⟨
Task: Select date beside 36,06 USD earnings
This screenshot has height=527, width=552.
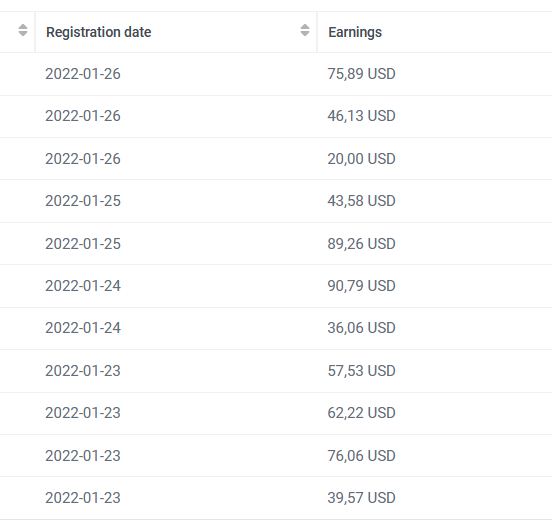Action: click(83, 328)
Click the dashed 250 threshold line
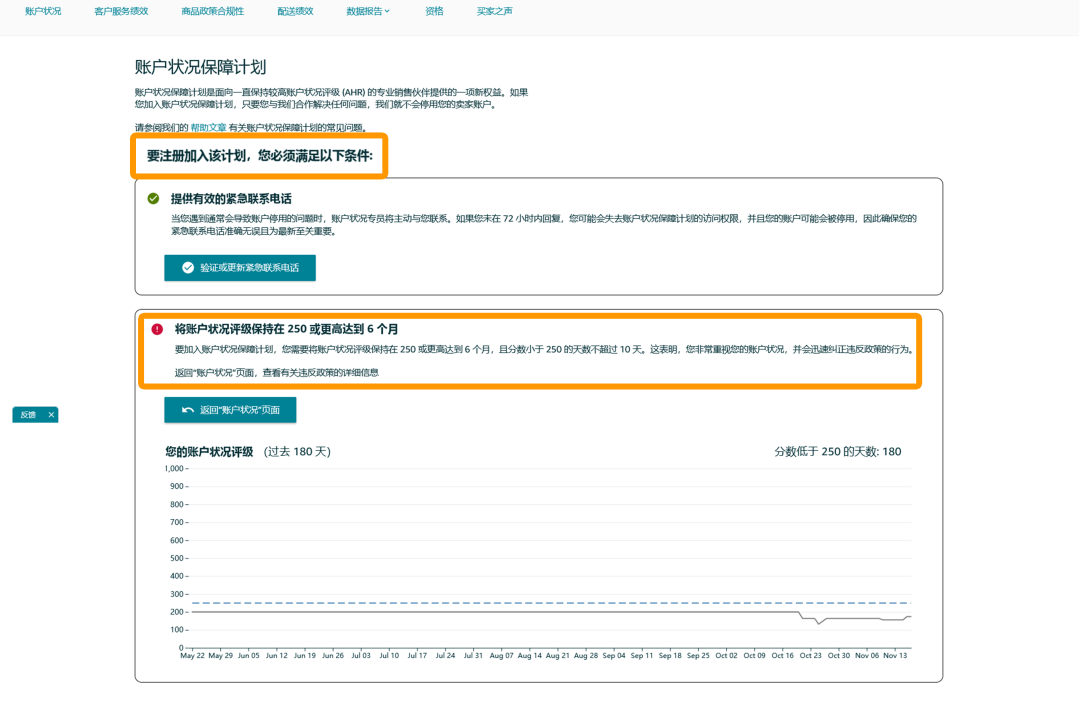Screen dimensions: 1080x702 pos(551,603)
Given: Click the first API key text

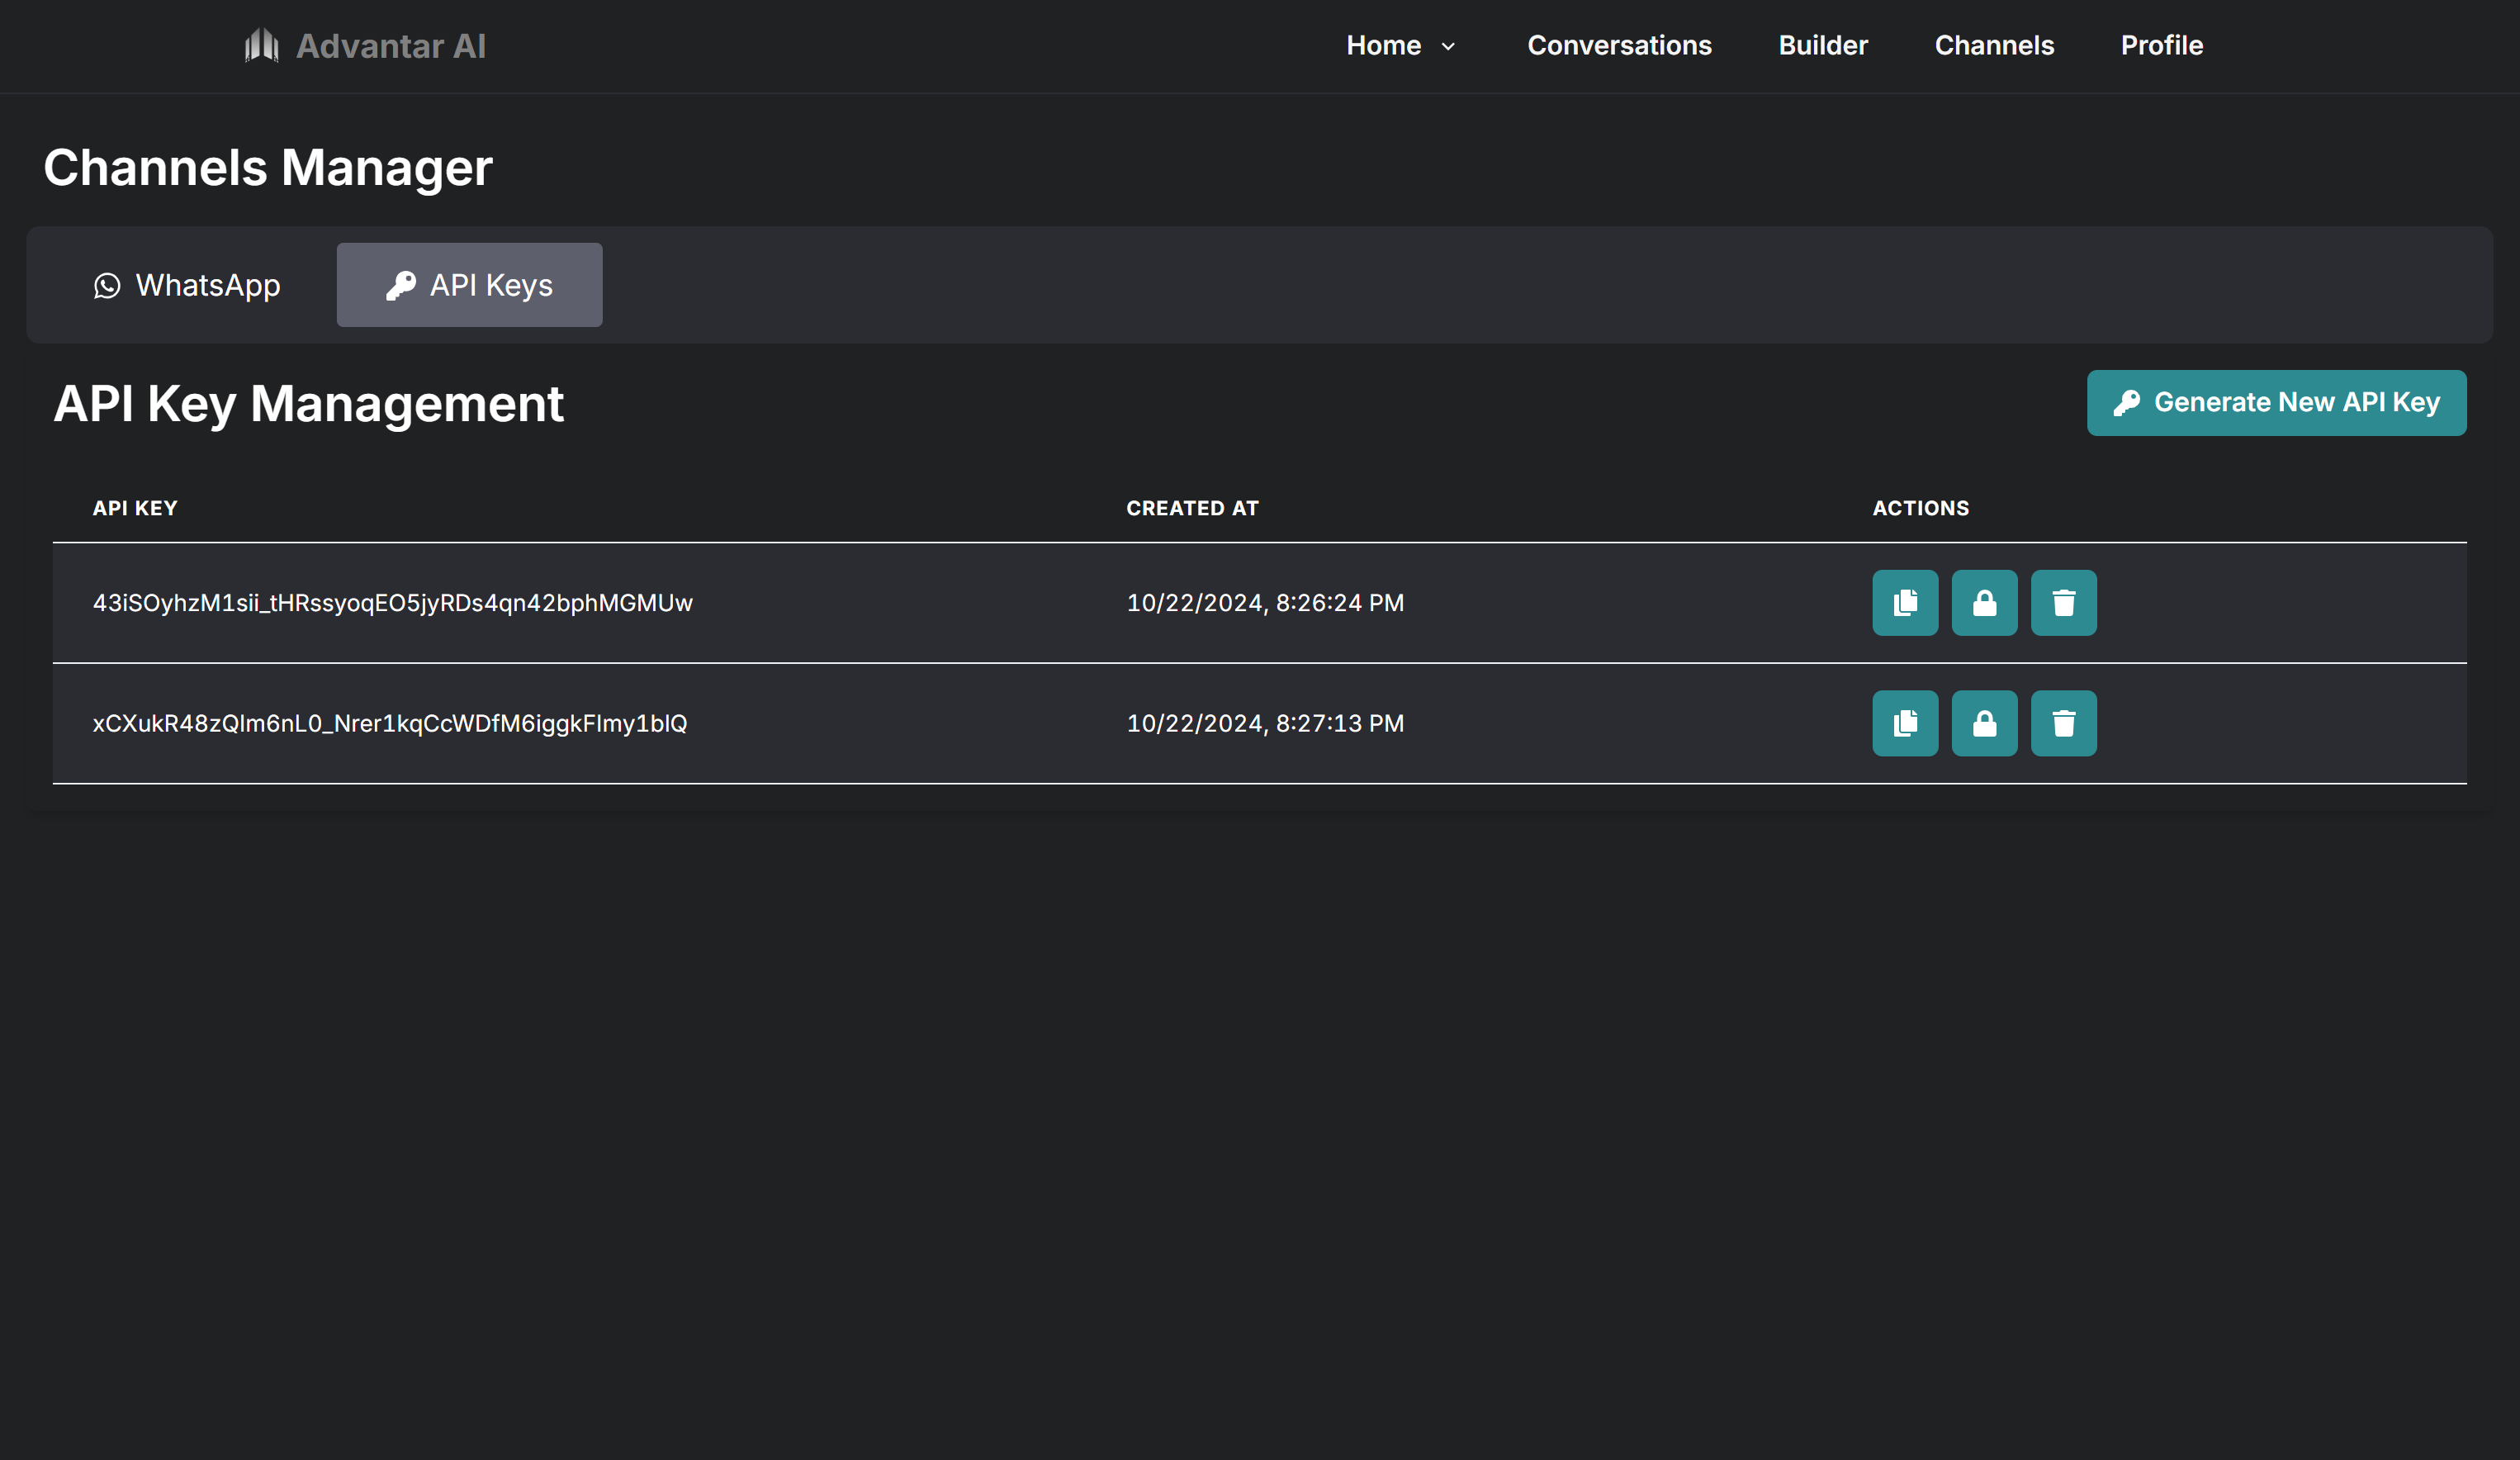Looking at the screenshot, I should (x=392, y=603).
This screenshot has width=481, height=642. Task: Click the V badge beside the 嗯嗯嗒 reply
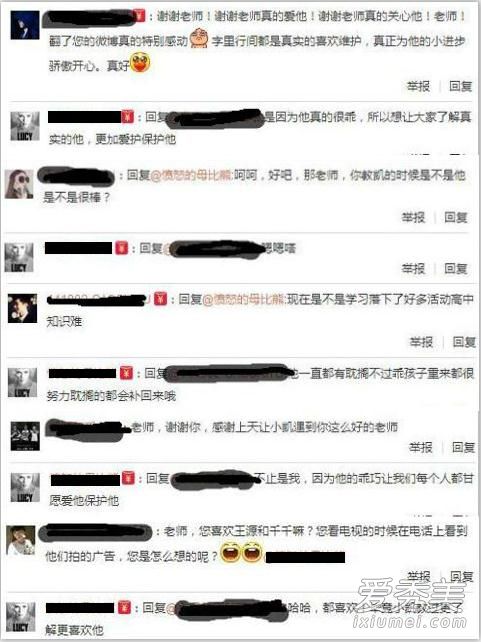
⟩
### Do this
Can you write out the lines of all the records above again, replacing "threshold line" with "reference line" and changing nothing else? Leave the pictures out of the answer.

### Output of the exercise
Task: Select date beside 36,06 USD earnings
This screenshot has height=527, width=552.
Action: click(83, 328)
Click the dashed 250 reference line
Screen dimensions: 1080x702 pos(551,603)
Given: Click the first API key text

Looking at the screenshot, I should (x=392, y=603).
This screenshot has width=481, height=642. Task: Click the V badge beside the 嗯嗯嗒 reply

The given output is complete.